_TASK INPUTS_
= = = =
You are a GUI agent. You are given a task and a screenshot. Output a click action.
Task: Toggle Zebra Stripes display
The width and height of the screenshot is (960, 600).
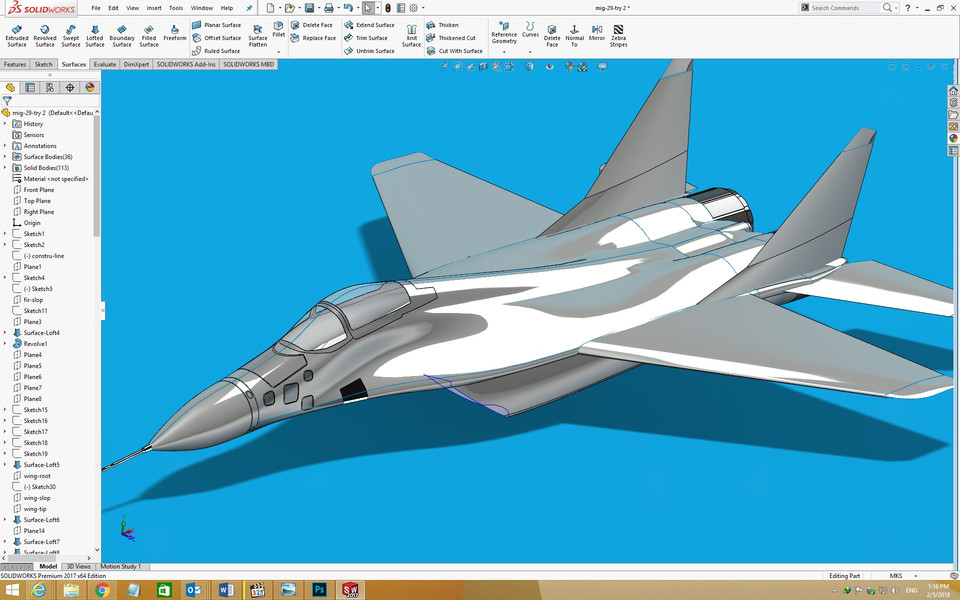(619, 36)
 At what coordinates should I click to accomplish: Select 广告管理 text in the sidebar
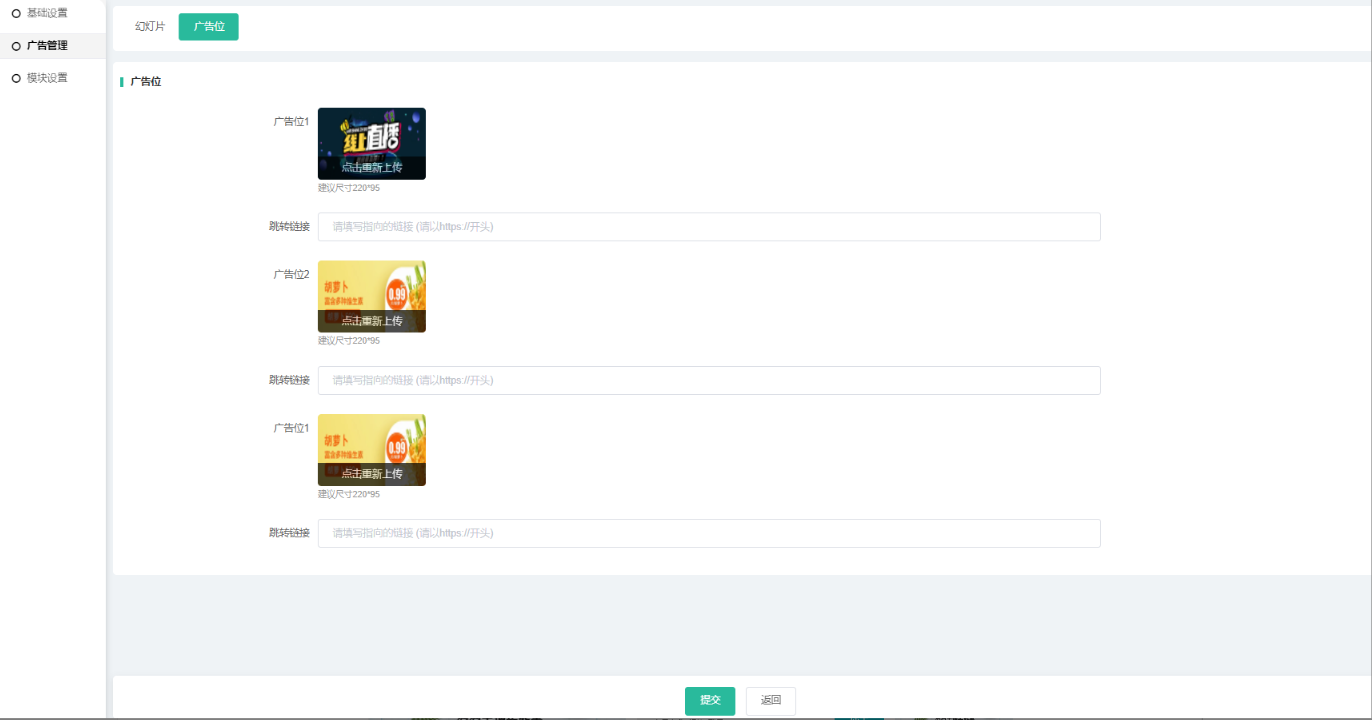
= = = =
_SET PROBLEM_
Reproduce every item above word for word, leaving out the pictures.

_WRITTEN SOLUTION_
You are a GUI agent. You are given a task and a screenshot. Output a click action.
Task: Toggle Zebra Stripes display
The width and height of the screenshot is (960, 600).
(619, 36)
 At what coordinates should I click to accomplish: Select 广告管理 text in the sidebar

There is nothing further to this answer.